Business Sutra: A Very Indian Approach to Management (24 page)

When King Dashrath's wives bear him no children and Lompad's kingdom suffers drought, both are advised to get Rishyashring to perform a yagna. Rishyashring cannot perform a yagna unless he is married and he will not get married because his father, Vibhandak, has raised him without any knowledge of women. In fact, his celibacy is suspected to be the cause of the childlessness and drought that plagues Dashrath and Lompad.

So Lompad's daughter, Shanta, is sent to the forest to seduce the young celibate sage. She spends hours with him, first pretending to be a sage herself, then gradually introducing him to the idea of gender, and finally by stirring sensual urges in him. Eventually, Rishyashring succumbs. He becomes Shanta's husband and she brings him to Lompad's city where he is welcomed with open arms. As a married sage, he conducts yagnas, one that brings rains to his father-in-law's drought-ridden kingdom, and another that grants Dashrath four sons, including Ram.

Business is about seduction. To increase market size, we have to seduce customers who have never used our product or service. To increase market share, we have to seduce customers away from the competition. Unless Rishyashring is seduced, neither Dashrath nor Lompad can have what they want.

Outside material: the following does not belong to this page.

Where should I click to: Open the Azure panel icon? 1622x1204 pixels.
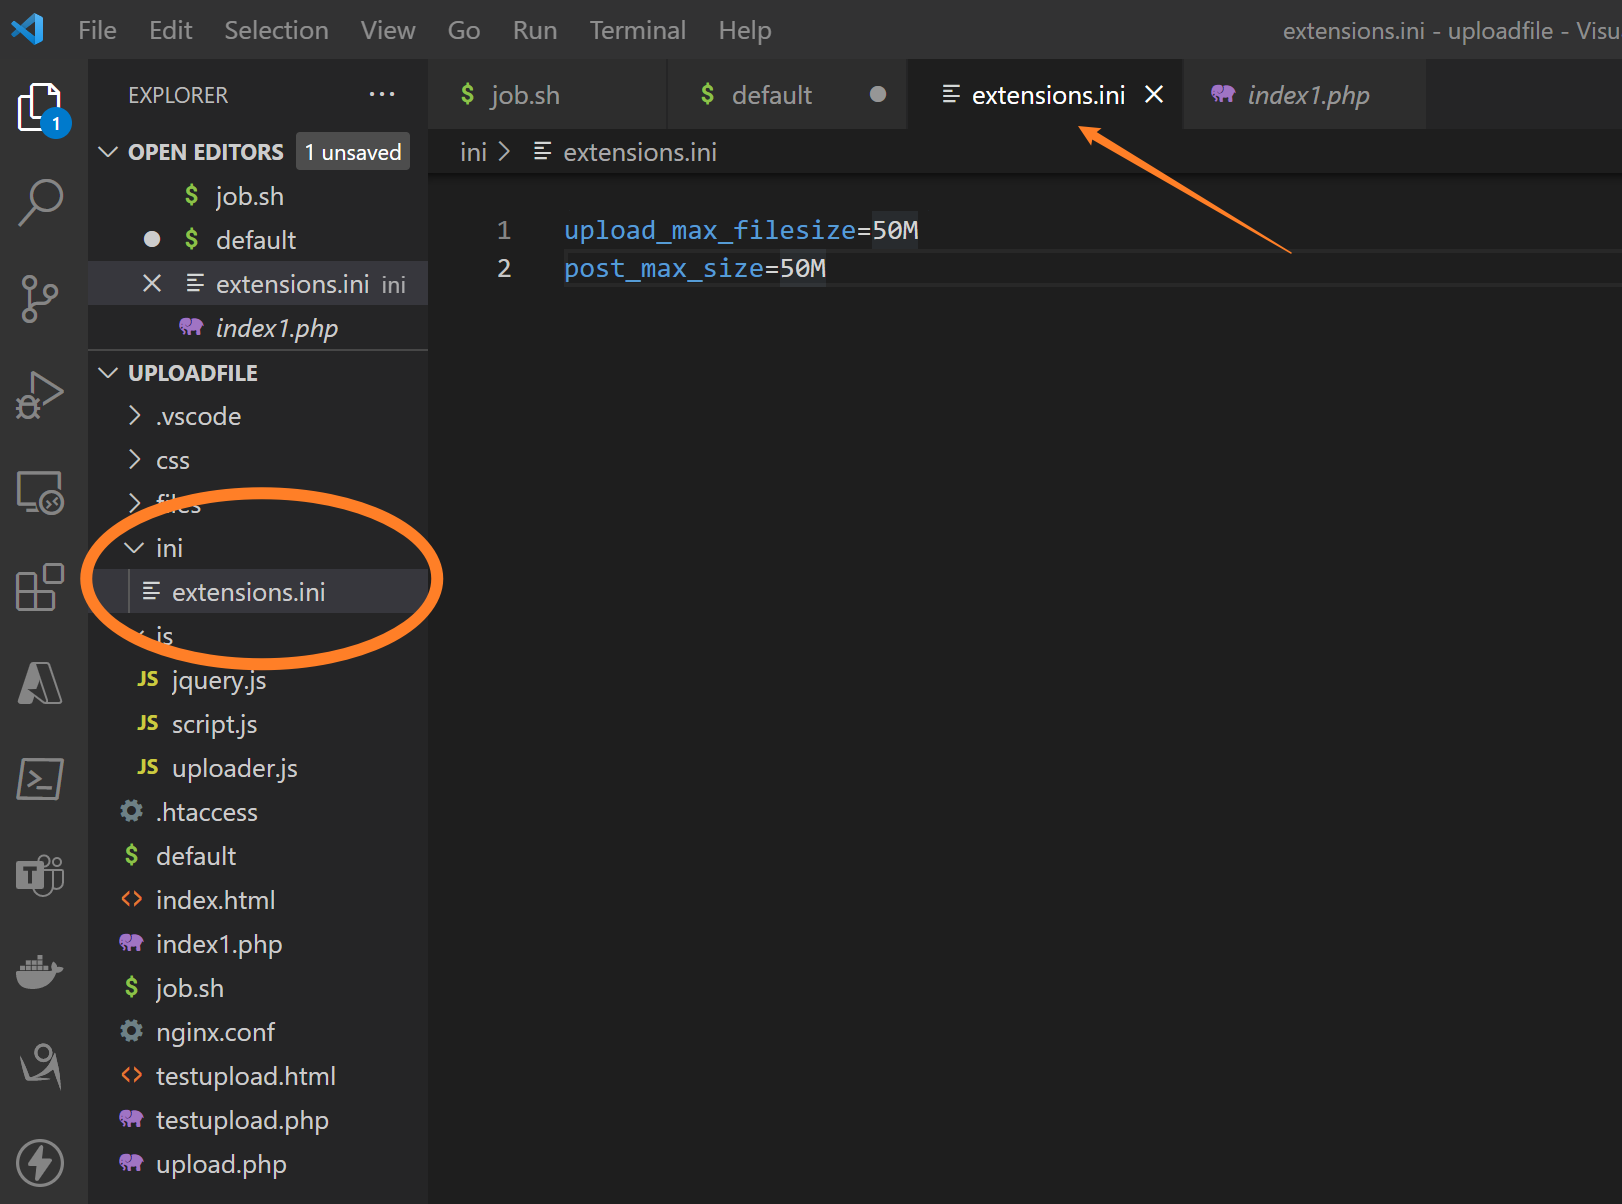pyautogui.click(x=40, y=683)
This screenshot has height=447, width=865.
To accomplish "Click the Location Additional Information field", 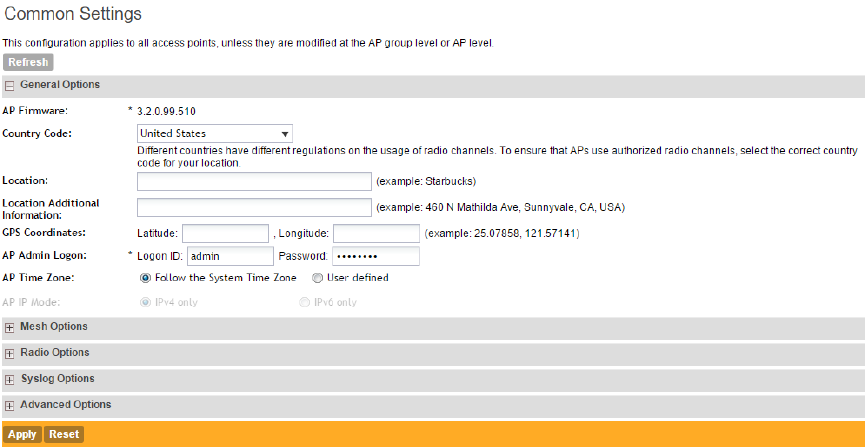I will [254, 207].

For generations, Indian kitchens did not have pressure cookers. When they were first introduced in India, no one bought them. Although it cooked food faster and gave the cook more time to do other chores, people saw no value in a pressure cooker. They wondered what the cook would do with that extra time. Besides, experts were convinced that food did not taste as good. To change this mindset, a marketing campaign was created, which showed that a husband who loved his wife would buy her a pressure cooker, thereby making her life a little less stressful. And so went the seduction. Wives began to see pressure cookers as proof of their husbands' love. The sale of pressure cookers rose phenomenally. Today, pressure cookers are considered a necessity, hardly a luxury. Rishyashring had been seduced.

He who satisfies hunger becomes desirable

This story comes from the Buddhist Jatakas. A young lad overheard a merchant say that a good entrepreneur would find opportunity even in a dead rat. The lad picked up a dead rat and wondered what opportunity there could be in it. While he was lost in thought, a cat approached him and began trying to catch the dead rat in his hand. "Give my cat that rat and I will give you a copper coin," said the owner of the cat. The lad pocketed the coin, and realized where there is hunger there is opportunity.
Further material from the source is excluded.